My daughter cut up some green onion garnish!  She’s 14 and a kick to cook with…. I love that kid!  Here’s her knife skills… IMO, she is as good as they come!  







So as things are getting happy in the crockpot, we took the bacon and crumbled it up!  












The finale… plated shot!  
Served with some tortilla chips!  






And a bite…. 







I’ll tell y’all, this was a great snack!  Was kinda thinking outside the box on this one and the fam loved it!  So I’ll call it a success due to that!  

Thanks for lookin all!


----------



## indaswamp

So good....you had to post the bacon frying in the pan TWICE!!! LOL!!!! Everybody loves bacon....and your idea looks awesome! Would make a great superbowl finger food.


----------



## one eyed jack

Looks like a great recipe to me.  Looks like your helper is doing real fine.


----------



## TNJAKE

I'd tear that up Justin. You and the daughter nailed it!


----------



## yankee2bbq

Great job! Looks good!


----------



## Sowsage

Yep... I'm thinking I could just about live off of that!!


----------



## chilerelleno

ABT Nachos...  Hell Yeah!


----------



## 912smoker

Now that's a definite crowd pleaser right there! Looks great Justin and training her well ,

Keith


----------



## Sven Svensson

What’s is an ABT? Asking for a friend…


----------



## jcam222

It would be impossible to not  like those!!


----------



## TNJAKE

Sven Svensson said:


> What’s is an ABT? Asking for a friend…


Stuffed bacon wrapped jalapeno. Atomic buffalo turd is what some call them. Aka abt


----------



## Sven Svensson

TNJAKE said:


> Stuffed bacon wrapped jalapeno. Atomic buffalo turd is what some call them. Aka abt


Ok, gotcha. I’ll let my “friend” know. Thanks.


----------



## WaterinHoleBrew

indaswamp said:


> So good....you had to post the bacon frying in the pan TWICE!!! LOL!!!! Everybody loves bacon....and your idea looks awesome! Would make a great superbowl finger food.

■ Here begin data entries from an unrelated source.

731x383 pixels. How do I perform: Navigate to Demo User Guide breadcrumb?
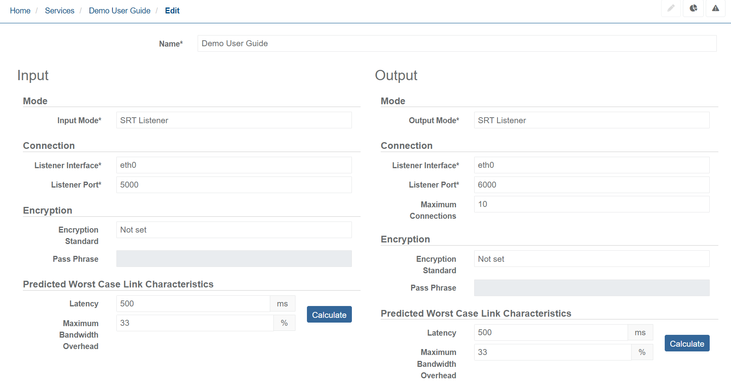coord(120,11)
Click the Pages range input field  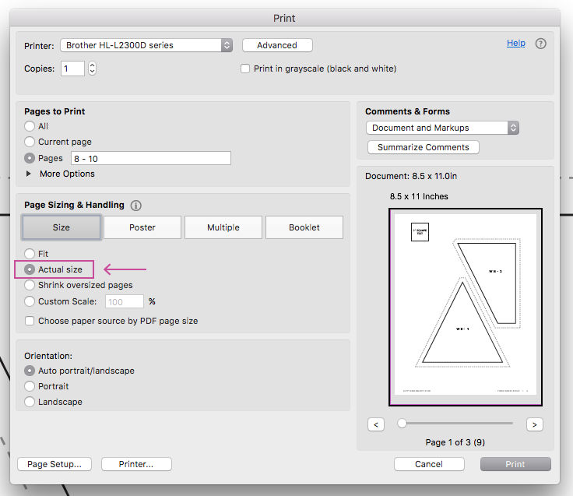click(x=151, y=158)
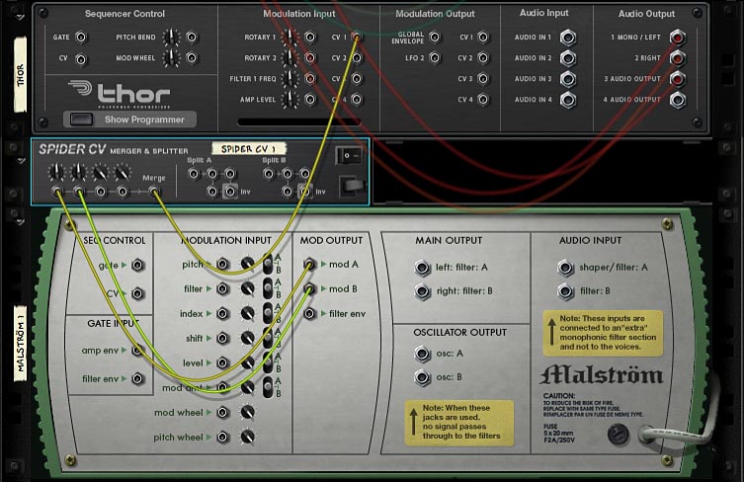Image resolution: width=744 pixels, height=482 pixels.
Task: Click Spider CV's Merge output jack
Action: click(x=154, y=193)
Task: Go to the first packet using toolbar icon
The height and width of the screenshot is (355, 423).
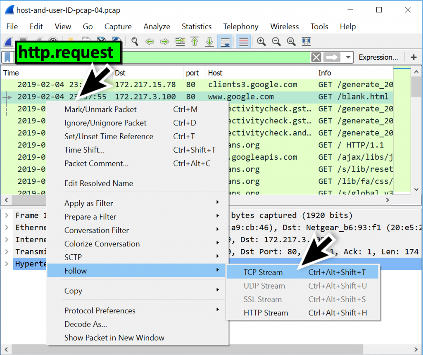Action: tap(194, 41)
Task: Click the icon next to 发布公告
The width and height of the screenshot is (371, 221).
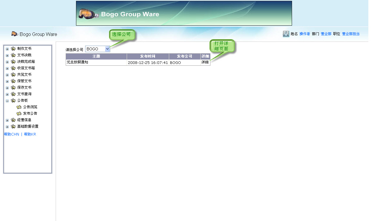Action: point(19,113)
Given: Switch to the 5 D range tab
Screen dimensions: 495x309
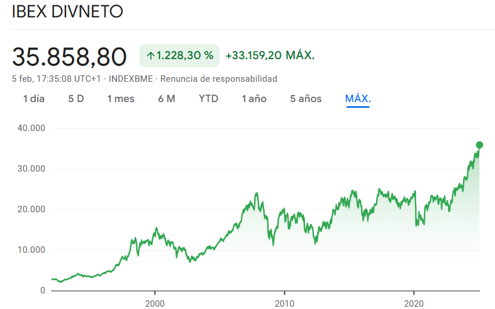Looking at the screenshot, I should tap(76, 99).
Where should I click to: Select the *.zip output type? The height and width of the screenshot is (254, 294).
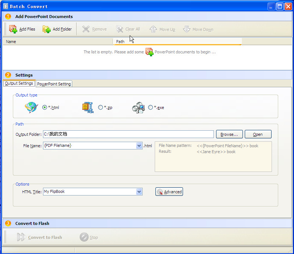click(100, 107)

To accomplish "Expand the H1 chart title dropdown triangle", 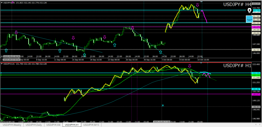I will click(2, 64).
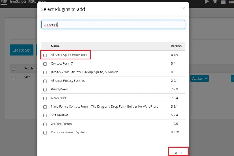Image resolution: width=234 pixels, height=156 pixels.
Task: Expand the Action dropdown for test set
Action: (199, 78)
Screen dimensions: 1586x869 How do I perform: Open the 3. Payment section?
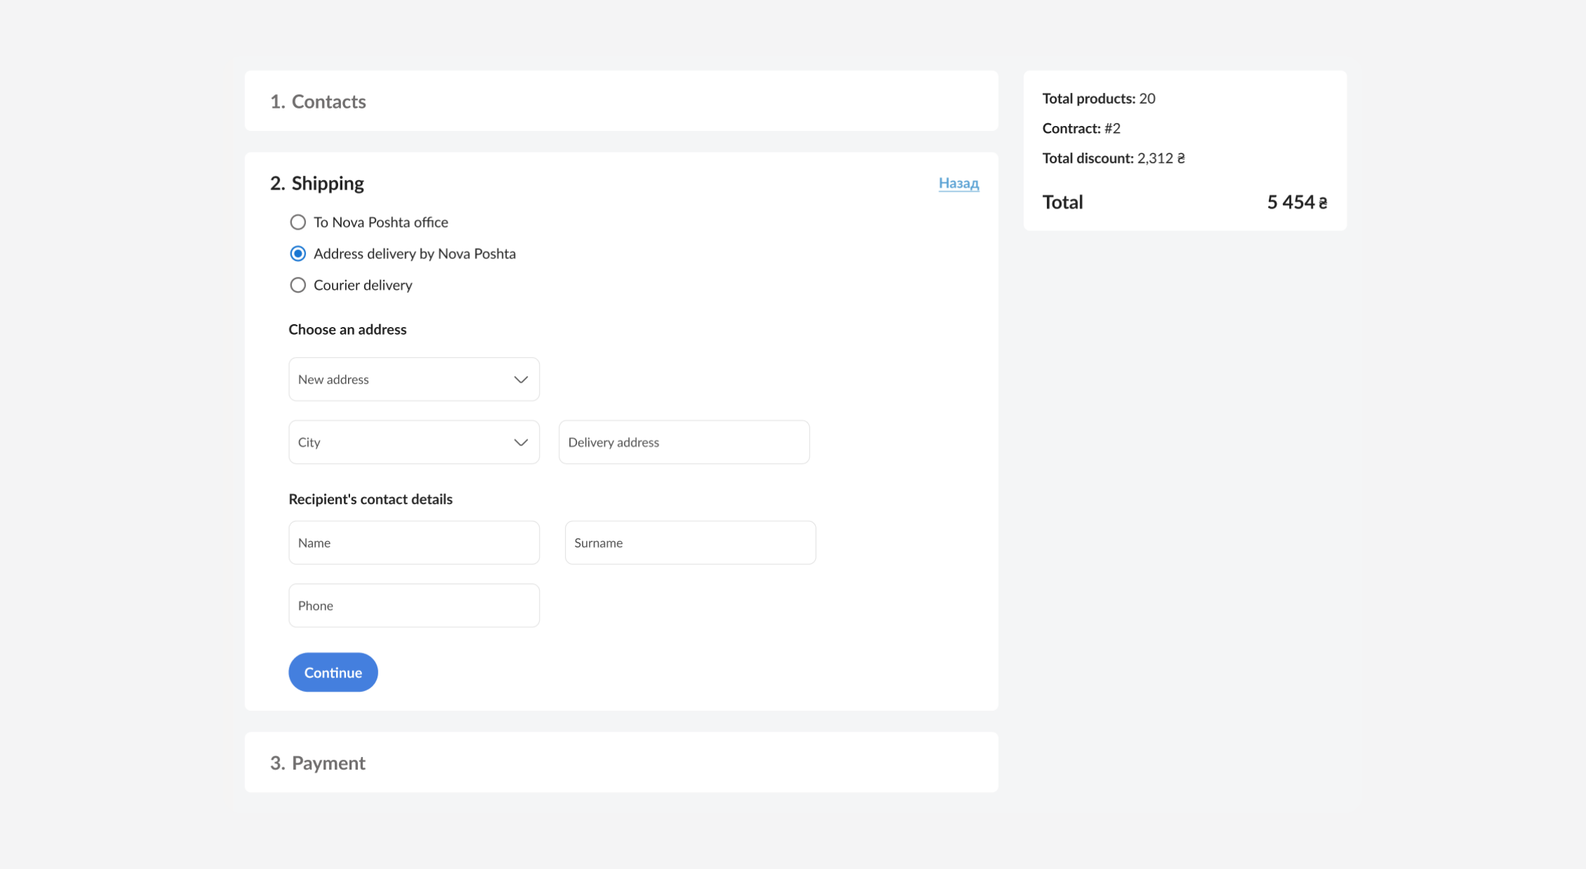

Ha, thanks inda!  Wasn’t intentional… but who doesn’t love bacon!?!  Appreciate the kind words, sometimes I get an idea in my mind and it won’t go away til I try it!


----------



## SmokinEdge

All day I’d hit that! Nice job. So glad the little one is involved, that’s big, to me.


----------



## WaterinHoleBrew

one eyed jack said:


> Looks like a great recipe to me.  Looks like your helper is doing real fine.



Sure appreciate the kind words, ya dropping a line and the like… 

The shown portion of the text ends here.